High-performance, Distributed Training of Large-scale Deep Learning Recommendation Models
Mudigere, Dheevatsa, Hao, Yuchen, Huang, Jianyu, Tulloch, Andrew, Sridharan, Srinivas, Liu, Xing, Ozdal, Mustafa, Nie, Jade, Park, Jongsoo, Luo, Liang, Yang, Jie Amy, Gao, Leon, Ivchenko, Dmytro, Basant, Aarti, Hu, Yuxi, Yang, Jiyan, Ardestani, Ehsan K., Wang, Xiaodong, Komuravelli, Rakesh, Chu, Ching-Hsiang, Yilmaz, Serhat, Li, Huayu, Qian, Jiyuan, Feng, Zhuobo, Ma, Yinbin, Yang, Junjie, Wen, Ellie, Li, Hong, Yang, Lin, Sun, Chonglin, Zhao, Whitney, Melts, Dimitry, Dhulipala, Krishna, Kishore, KR, Graf, Tyler, Eisenman, Assaf, Matam, Kiran Kumar, Gangidi, Adi, Chen, Guoqiang Jerry, Krishnan, Manoj, Nayak, Avinash, Nair, Krishnakumar, Muthiah, Bharath, khorashadi, Mahmoud, Bhattacharya, Pallab, Lapukhov, Petr, Naumov, Maxim, Qiao, Lin, Smelyanskiy, Mikhail, Jia, Bill, Rao, Vijay
Deep learning recommendation models (DLRMs) are used across many business-critical services at Facebook and are the single largest AI application in terms of infrastructure demand in its data-centers.

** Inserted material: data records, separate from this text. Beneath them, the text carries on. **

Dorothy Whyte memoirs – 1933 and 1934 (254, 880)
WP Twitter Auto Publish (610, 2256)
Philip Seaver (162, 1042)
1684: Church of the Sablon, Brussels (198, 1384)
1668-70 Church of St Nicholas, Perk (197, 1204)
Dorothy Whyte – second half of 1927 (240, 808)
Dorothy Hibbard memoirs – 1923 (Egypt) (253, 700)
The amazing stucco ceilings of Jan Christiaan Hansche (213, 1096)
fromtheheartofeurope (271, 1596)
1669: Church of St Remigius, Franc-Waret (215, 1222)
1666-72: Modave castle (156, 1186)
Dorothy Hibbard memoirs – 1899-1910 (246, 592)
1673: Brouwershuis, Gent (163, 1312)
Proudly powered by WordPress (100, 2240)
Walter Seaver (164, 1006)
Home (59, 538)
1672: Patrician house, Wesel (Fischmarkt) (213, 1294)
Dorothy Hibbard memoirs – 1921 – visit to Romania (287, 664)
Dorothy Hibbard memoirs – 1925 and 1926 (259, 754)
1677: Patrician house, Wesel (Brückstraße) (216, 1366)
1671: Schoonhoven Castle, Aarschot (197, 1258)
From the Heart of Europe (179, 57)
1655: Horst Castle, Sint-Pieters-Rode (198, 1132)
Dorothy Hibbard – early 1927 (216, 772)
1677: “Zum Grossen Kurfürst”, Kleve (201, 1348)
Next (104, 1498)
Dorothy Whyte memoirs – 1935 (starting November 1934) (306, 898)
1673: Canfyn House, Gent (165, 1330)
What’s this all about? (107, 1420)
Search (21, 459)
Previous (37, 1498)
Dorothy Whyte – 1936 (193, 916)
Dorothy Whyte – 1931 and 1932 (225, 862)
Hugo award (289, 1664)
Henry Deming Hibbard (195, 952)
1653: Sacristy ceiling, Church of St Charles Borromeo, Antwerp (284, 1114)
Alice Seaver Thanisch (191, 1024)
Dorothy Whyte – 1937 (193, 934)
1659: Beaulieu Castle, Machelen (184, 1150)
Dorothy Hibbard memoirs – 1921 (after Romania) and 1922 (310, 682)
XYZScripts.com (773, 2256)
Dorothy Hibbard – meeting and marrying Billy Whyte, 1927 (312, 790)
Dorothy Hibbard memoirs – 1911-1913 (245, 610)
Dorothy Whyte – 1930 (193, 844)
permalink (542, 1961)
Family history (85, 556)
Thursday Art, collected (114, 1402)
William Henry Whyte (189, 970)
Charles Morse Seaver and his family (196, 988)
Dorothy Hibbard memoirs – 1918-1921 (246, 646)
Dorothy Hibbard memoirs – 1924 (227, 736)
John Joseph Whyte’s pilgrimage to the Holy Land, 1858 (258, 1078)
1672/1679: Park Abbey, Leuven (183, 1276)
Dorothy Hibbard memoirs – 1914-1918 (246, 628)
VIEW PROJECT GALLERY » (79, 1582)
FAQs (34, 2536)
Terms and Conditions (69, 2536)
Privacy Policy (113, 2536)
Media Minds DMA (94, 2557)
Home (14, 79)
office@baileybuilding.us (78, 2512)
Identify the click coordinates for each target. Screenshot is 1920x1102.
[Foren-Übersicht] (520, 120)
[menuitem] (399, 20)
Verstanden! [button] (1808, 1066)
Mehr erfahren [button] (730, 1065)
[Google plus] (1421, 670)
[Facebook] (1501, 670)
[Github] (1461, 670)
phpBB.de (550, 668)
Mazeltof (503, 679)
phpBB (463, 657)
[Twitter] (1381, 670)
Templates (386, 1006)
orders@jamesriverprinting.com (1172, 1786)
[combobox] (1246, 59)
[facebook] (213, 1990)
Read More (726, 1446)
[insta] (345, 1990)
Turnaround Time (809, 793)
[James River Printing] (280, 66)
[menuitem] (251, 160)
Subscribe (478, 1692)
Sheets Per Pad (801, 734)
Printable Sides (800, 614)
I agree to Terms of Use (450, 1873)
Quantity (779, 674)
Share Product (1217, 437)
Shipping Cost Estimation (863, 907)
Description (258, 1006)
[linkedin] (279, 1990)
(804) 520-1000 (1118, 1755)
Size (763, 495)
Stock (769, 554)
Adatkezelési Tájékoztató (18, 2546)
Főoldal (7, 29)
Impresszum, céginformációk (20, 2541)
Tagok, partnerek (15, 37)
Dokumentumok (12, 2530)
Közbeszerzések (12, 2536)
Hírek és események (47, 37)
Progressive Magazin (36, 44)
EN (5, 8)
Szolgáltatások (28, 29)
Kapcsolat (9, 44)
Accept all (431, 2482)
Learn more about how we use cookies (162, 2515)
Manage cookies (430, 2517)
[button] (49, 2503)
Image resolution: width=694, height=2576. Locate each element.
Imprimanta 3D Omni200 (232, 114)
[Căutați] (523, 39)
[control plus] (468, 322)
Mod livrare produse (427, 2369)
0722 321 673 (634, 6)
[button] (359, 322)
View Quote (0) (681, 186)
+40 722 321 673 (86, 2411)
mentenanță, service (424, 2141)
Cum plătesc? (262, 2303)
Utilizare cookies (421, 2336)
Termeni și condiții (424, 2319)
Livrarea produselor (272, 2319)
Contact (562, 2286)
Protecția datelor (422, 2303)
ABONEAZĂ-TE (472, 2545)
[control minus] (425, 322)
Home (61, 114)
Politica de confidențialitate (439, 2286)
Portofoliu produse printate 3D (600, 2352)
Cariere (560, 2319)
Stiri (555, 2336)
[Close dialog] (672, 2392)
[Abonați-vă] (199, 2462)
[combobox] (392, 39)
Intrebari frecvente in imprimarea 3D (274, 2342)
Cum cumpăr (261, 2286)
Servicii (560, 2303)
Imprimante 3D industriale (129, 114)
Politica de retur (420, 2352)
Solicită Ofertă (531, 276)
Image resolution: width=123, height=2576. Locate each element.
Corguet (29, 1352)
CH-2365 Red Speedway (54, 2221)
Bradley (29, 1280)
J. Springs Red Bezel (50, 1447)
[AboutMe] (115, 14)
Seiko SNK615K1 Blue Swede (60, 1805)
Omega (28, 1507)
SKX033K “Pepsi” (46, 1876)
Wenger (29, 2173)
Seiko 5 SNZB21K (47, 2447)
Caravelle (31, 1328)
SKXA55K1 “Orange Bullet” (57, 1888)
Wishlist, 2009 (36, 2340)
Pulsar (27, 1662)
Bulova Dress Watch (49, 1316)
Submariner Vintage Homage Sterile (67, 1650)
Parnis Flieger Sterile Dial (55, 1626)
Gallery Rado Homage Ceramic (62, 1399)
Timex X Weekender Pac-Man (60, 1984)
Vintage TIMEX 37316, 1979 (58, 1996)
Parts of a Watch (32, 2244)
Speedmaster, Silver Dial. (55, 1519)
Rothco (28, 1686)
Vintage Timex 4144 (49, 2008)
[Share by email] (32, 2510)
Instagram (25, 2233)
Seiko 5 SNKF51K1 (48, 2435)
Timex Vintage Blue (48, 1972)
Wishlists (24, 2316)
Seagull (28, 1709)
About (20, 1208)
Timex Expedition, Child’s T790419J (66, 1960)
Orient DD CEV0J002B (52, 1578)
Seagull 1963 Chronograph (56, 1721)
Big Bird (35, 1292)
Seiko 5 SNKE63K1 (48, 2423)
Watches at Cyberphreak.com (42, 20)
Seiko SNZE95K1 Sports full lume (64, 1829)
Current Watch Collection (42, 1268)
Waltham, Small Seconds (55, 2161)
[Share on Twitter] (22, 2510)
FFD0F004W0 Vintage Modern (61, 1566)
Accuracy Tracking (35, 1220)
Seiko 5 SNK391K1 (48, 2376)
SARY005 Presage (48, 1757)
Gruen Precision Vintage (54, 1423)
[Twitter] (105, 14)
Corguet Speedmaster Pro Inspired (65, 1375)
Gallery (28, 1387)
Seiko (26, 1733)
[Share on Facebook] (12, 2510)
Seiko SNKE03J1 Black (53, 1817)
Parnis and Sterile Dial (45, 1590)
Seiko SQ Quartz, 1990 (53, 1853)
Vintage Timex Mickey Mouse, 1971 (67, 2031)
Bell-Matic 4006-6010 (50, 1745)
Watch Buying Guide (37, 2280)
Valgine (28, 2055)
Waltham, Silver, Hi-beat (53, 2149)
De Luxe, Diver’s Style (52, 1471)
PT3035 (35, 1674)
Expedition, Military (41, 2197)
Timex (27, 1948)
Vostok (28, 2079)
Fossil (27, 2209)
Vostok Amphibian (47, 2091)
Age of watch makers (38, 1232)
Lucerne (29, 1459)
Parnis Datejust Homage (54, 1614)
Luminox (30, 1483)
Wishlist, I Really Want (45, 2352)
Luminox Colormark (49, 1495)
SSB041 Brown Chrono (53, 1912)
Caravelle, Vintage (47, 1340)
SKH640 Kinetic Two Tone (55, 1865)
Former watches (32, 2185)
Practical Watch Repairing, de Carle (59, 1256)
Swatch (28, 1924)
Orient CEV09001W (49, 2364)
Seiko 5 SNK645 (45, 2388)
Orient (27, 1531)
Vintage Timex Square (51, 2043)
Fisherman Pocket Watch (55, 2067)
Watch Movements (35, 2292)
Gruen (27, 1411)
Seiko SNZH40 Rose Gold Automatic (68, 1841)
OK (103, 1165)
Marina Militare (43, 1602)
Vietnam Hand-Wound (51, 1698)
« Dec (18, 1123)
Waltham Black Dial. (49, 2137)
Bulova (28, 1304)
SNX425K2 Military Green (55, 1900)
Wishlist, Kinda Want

In this paper we discuss the SW/HW co-designed solution for high-performance distributed training of large-scale DLRMs. We introduce a high-performance scalable software stack based on PyTorch and pair it with the new evolution of Zion platform, namely ZionEX. We demonstrate the capability to train very large DLRMs with up to 12 Trillion parameters and show that we can attain 40X speedup in terms of time to solution over previous systems. We achieve this by (i) designing the ZionEX platform with dedicated scale-out network, provisioned with high bandwidth, optimal topology and efficient transport (ii) implementing an optimized PyTorch-based training stack supporting both model and data parallelism (iii) developing sharding algorithms capable of hierarchical partitioning of the embedding tables along row, column dimensions and load balancing them across multiple workers; (iv) adding high-performance core operators while retaining flexibility to support optimizers with fully deterministic updates (v) leveraging reduced precision communications, multi-level memory hierarchy (HBM+DDR+SSD) and pipelining. Furthermore, we develop and briefly comment on distributed data ingestion and other supporting services that are required for the robust and efficient end-to-end training in production environments.